When you want the very best brake pad in the world in respect to bite, dust and longevity, you cannot do better than that of Hawk Performance Brake Pads. Be it for a daily driver who just wants a pad that will last and bite better than stock or for the more aggressive driver yearning a hardcore bite from a race compound, Hawk Performance and MJM Autohaus have you covered. Hawk offers several different compounds, dependent upon what you're looking to do with the car and/or the type of driving and braking you plan on doing with your vehicle. Below are the different compounds offered by Hawk and will outline the differences between them all.

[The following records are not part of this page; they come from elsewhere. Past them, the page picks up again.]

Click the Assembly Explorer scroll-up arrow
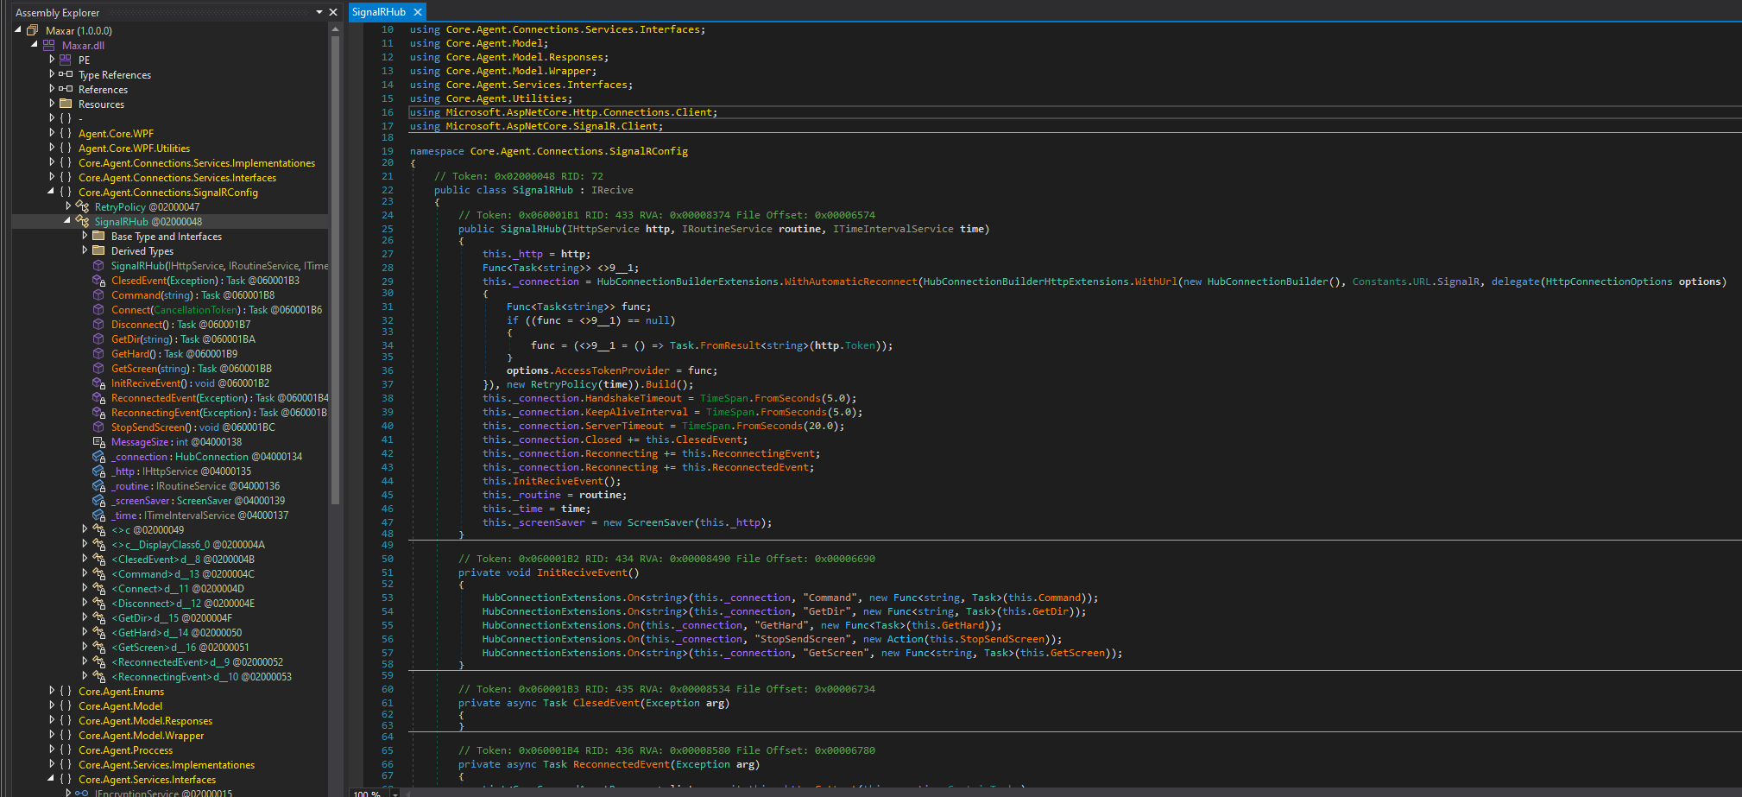This screenshot has width=1742, height=797. tap(336, 29)
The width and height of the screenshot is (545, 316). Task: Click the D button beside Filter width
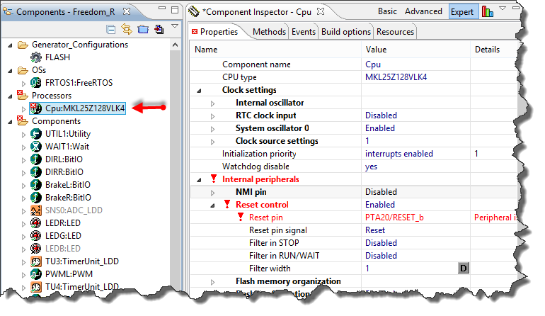pos(463,269)
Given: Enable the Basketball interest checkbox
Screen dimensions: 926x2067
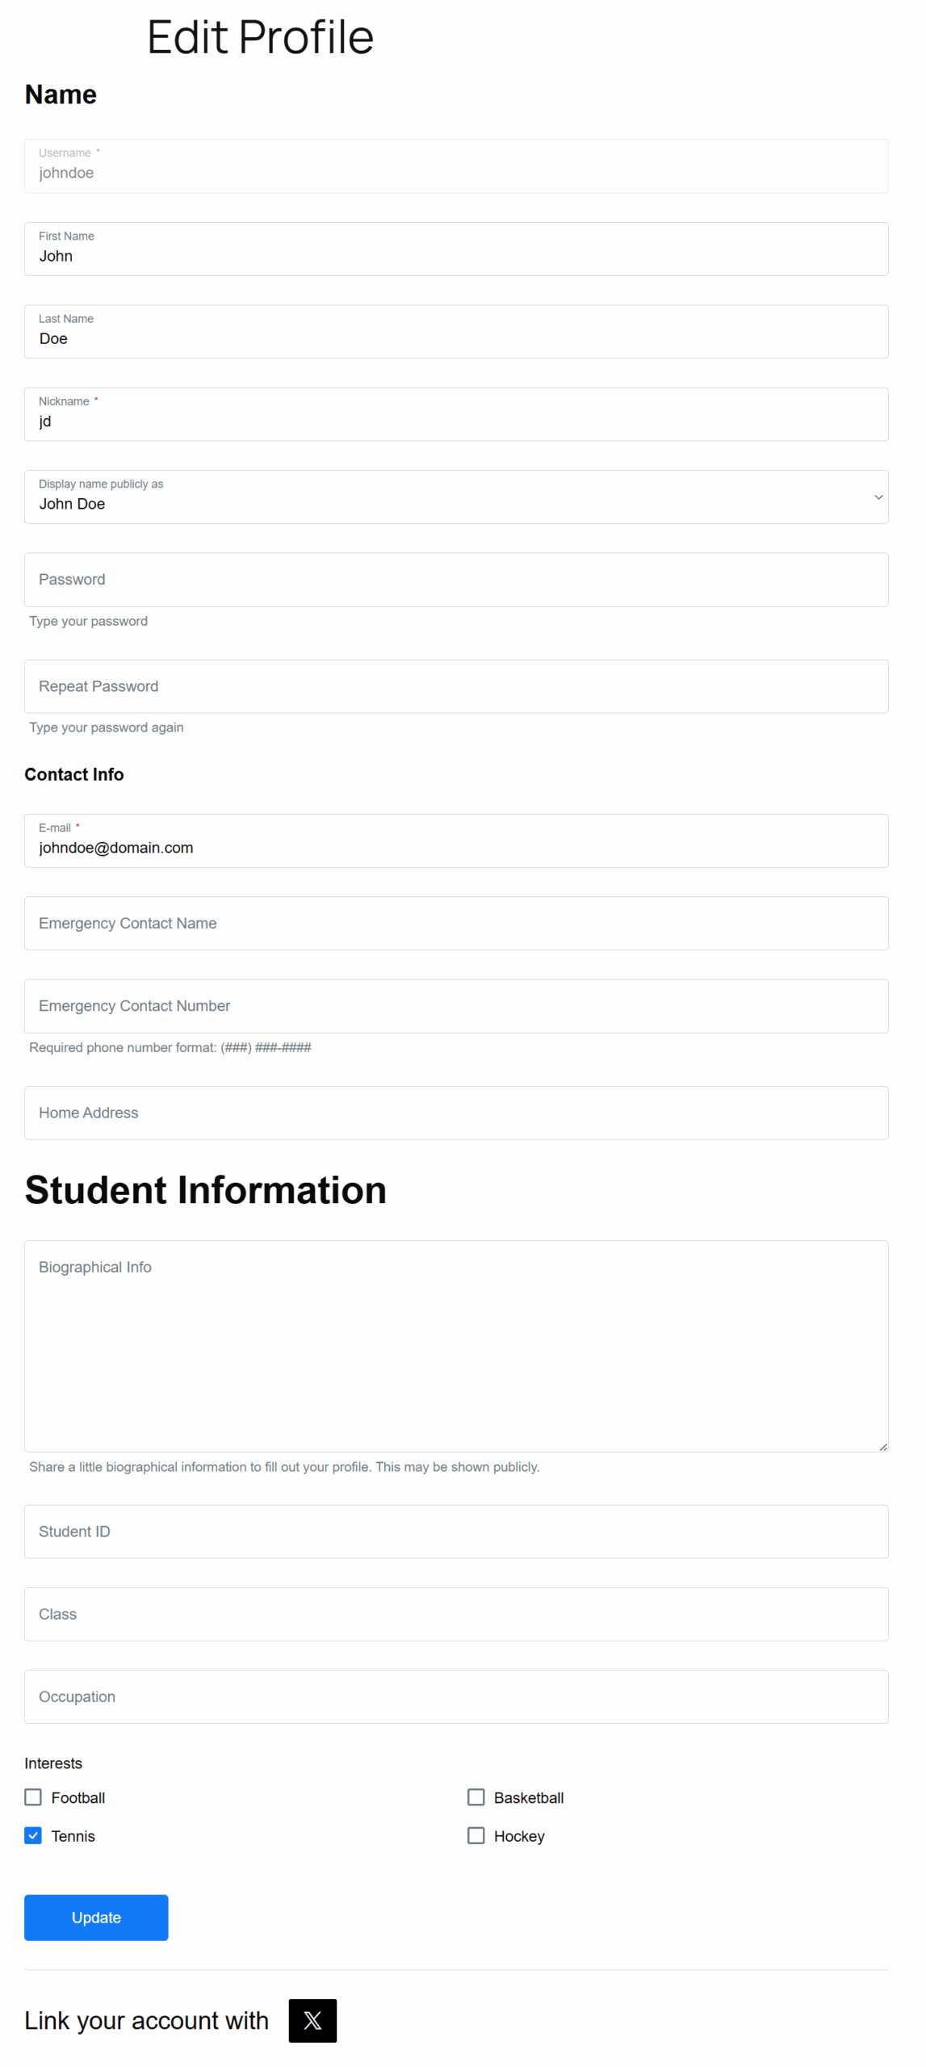Looking at the screenshot, I should click(x=476, y=1796).
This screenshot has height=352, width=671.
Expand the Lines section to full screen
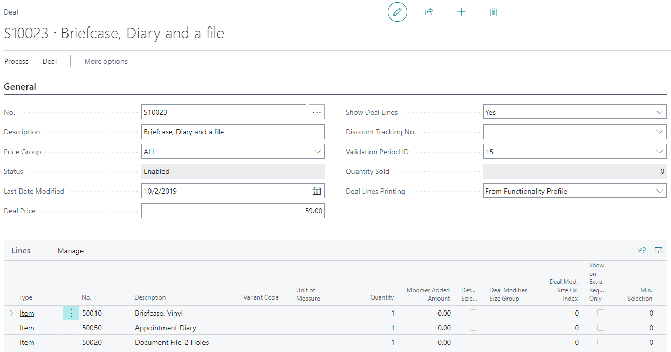pyautogui.click(x=659, y=250)

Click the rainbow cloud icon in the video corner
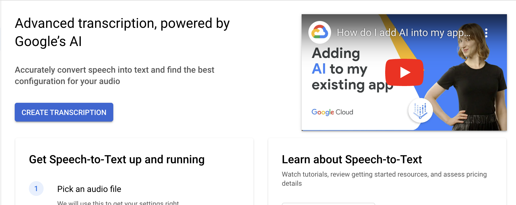(x=319, y=32)
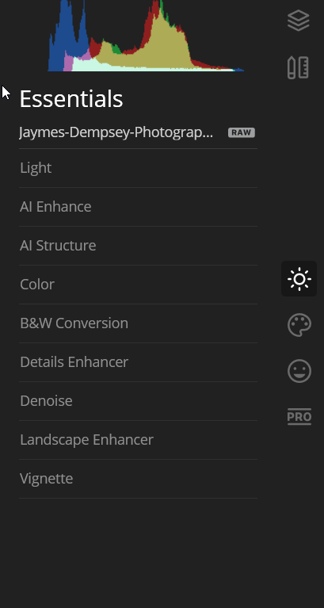Open the PRO tools icon

coord(299,417)
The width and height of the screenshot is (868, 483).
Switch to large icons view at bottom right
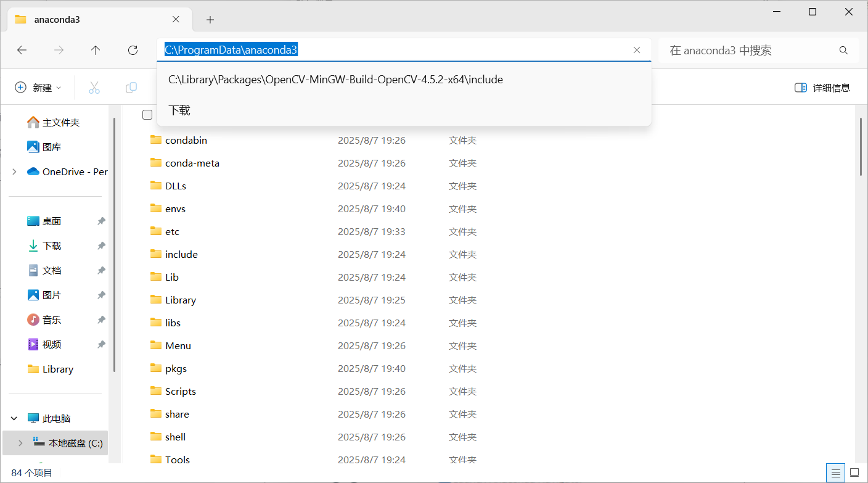pyautogui.click(x=853, y=473)
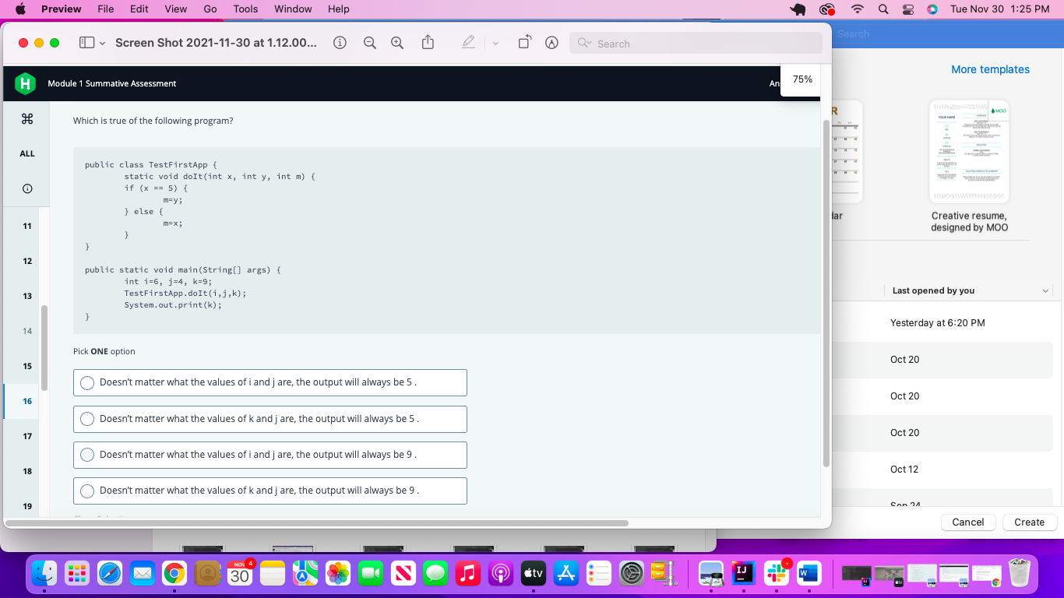Open the View menu
This screenshot has width=1064, height=598.
175,9
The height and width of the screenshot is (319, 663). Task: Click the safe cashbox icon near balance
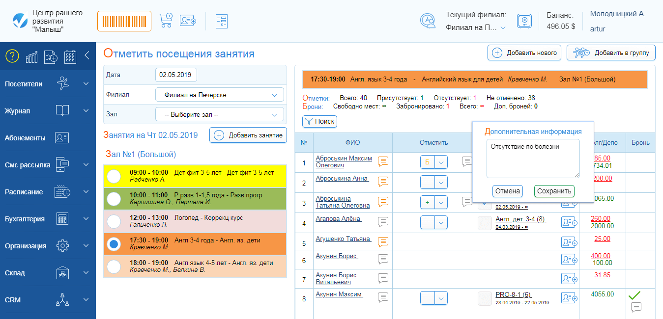click(x=524, y=21)
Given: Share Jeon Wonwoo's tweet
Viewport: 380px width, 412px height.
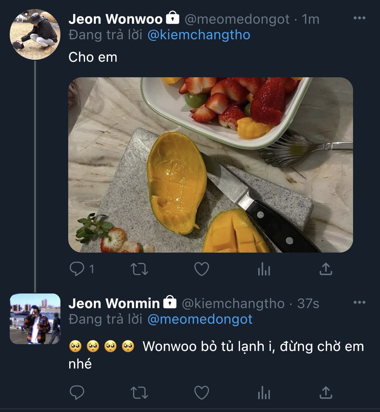Looking at the screenshot, I should 325,269.
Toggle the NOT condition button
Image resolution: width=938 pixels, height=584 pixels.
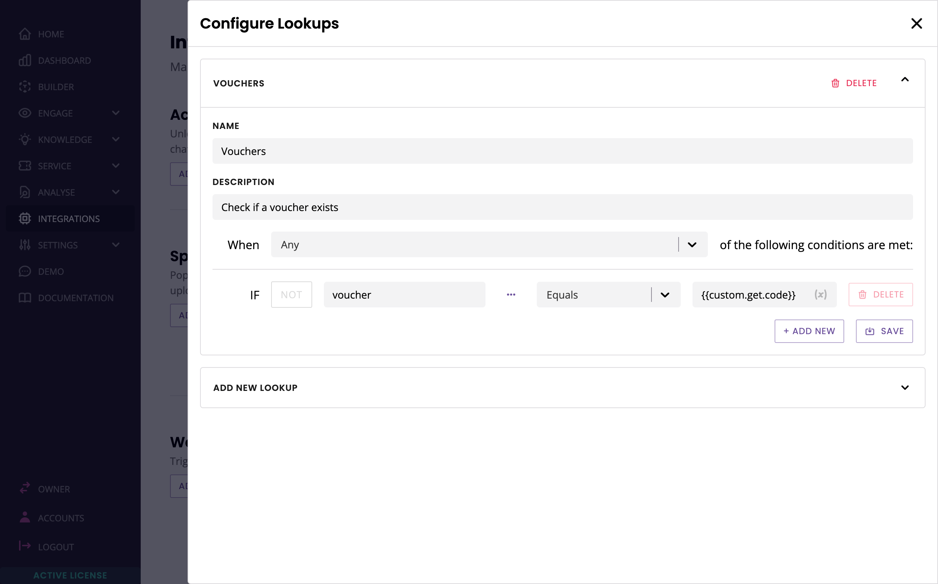[x=291, y=295]
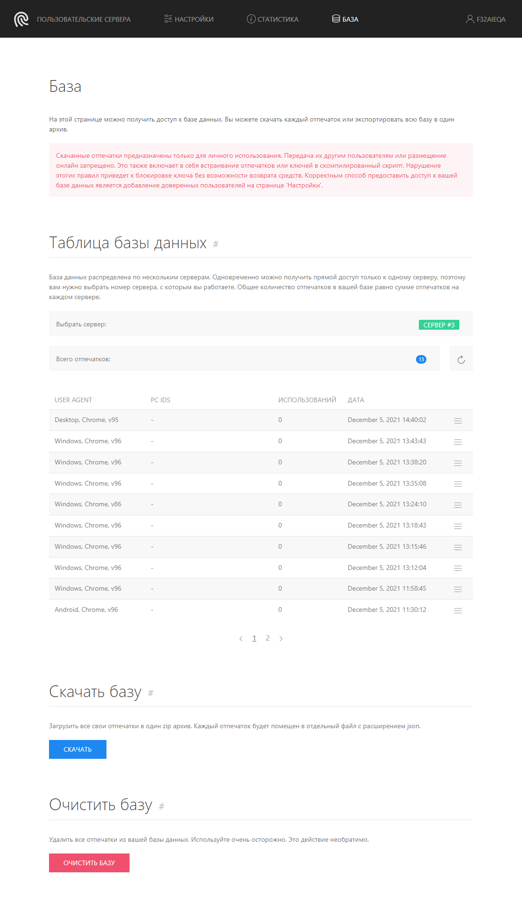Go to next page with right chevron

[x=281, y=639]
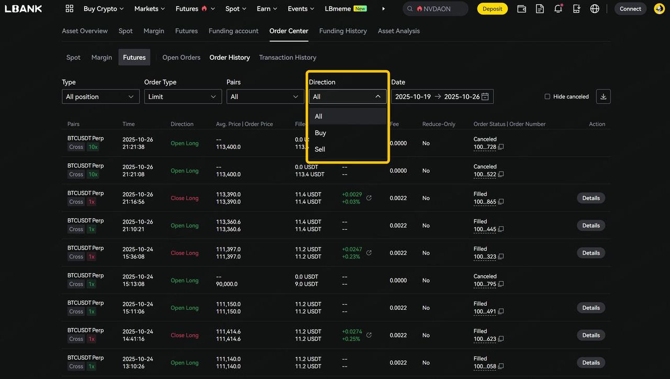Open the Order Type Limit dropdown

[183, 97]
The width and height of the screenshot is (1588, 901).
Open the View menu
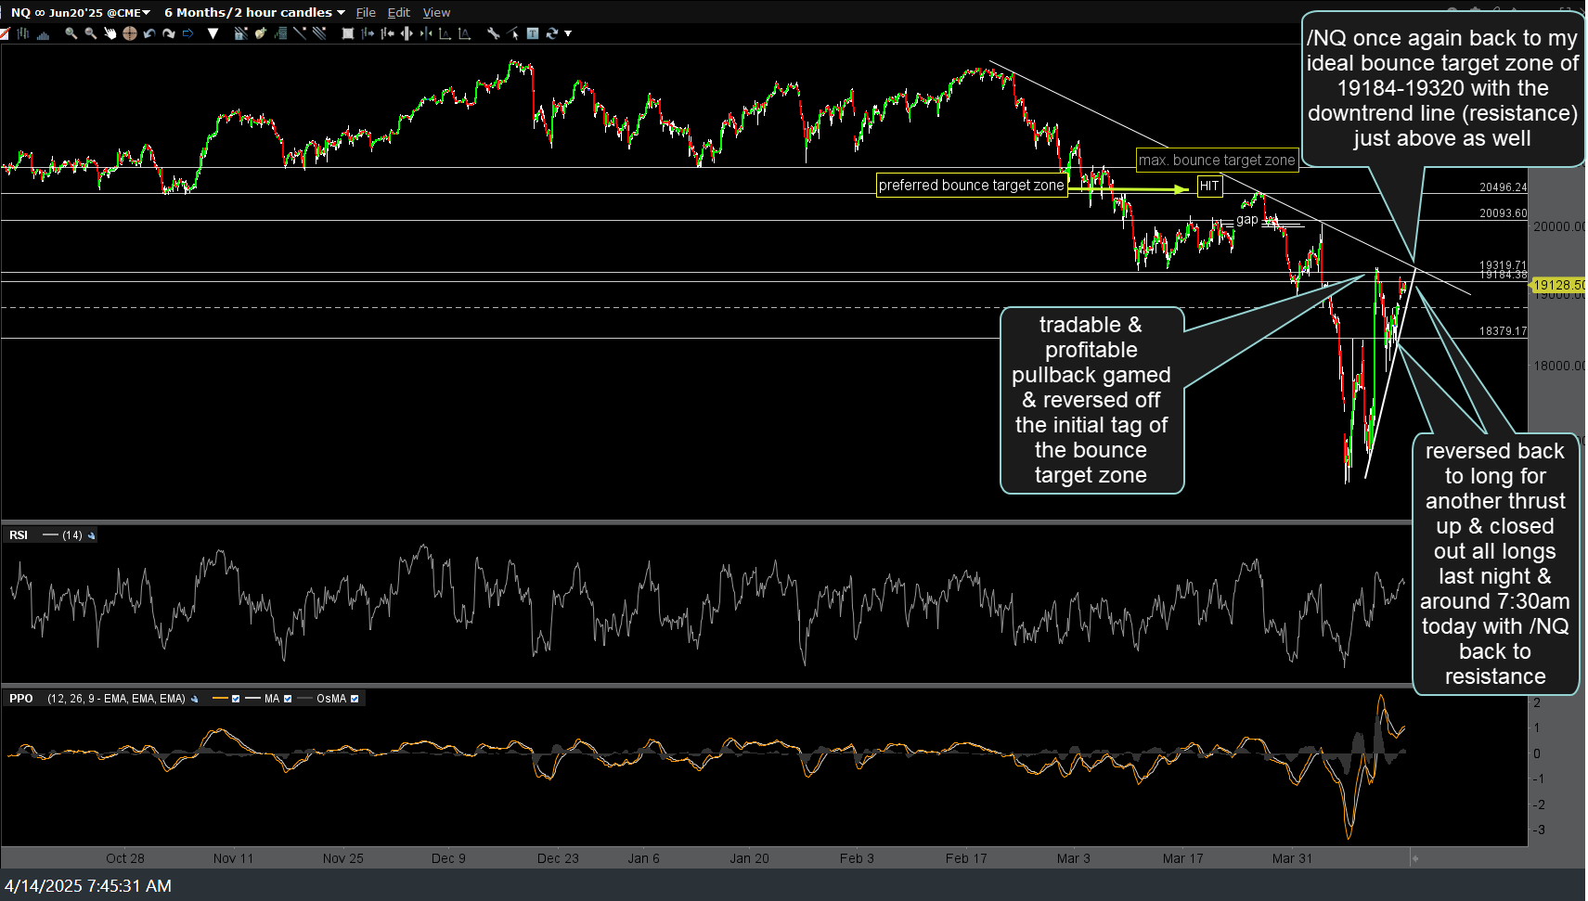[x=436, y=12]
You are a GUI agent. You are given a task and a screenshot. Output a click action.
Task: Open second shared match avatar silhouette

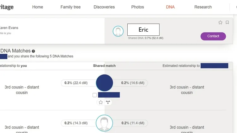click(x=104, y=123)
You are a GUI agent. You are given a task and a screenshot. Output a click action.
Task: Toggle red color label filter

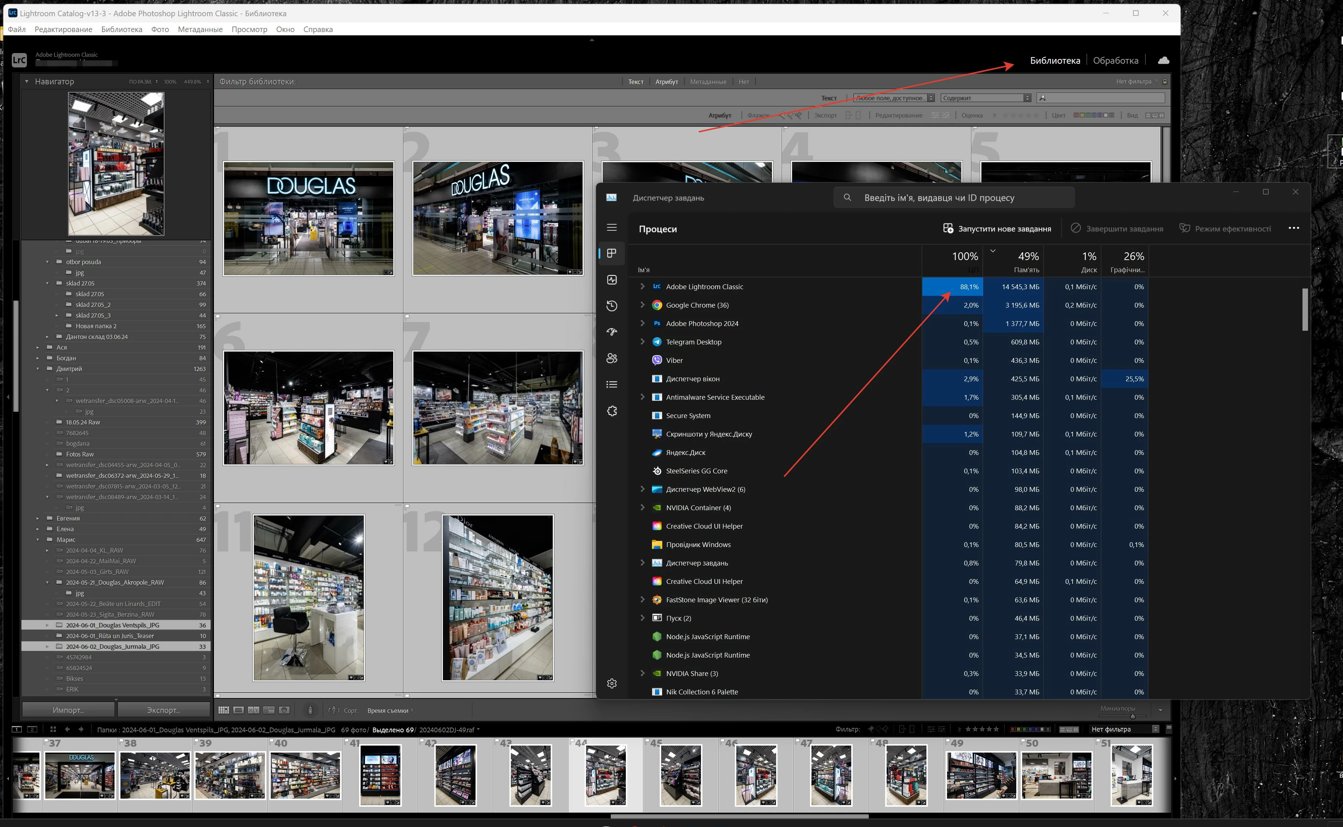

By all means, feel free to shoot us an email to discuss what might work best for you and your driving habits. Whether you're a daily driving enthusiast, or a guy that likes to get out on the track from time to time, Hawk Performance has a pad that will work out for what you're trying to accomplish behind the wheel.

------------------------------------------------------------------------------------------------------------------------------------------------​
HPS PADS (SUPERIOR STOPPING POWER):

HPS - High Performance Street Disc Brake Pads are world renowned for increasing stopping power on your street legal vehicle. Increasing the performance of your vehicles braking system is easy when you choose Hawk Performance's HPS braking compound. This unique Ferro-Carbon formula was developed for street performance using the safety and quality of Aerospace and Motorsports severe-duty friction technology. The High Performance Street compound offers a higher coefficient of friction over stock brake pads and can provide you 20-40% more stopping power and higher resistance to brake fade than most standard replacement pads. Less fade means you'll have a highly durable brake pad with less brake dust..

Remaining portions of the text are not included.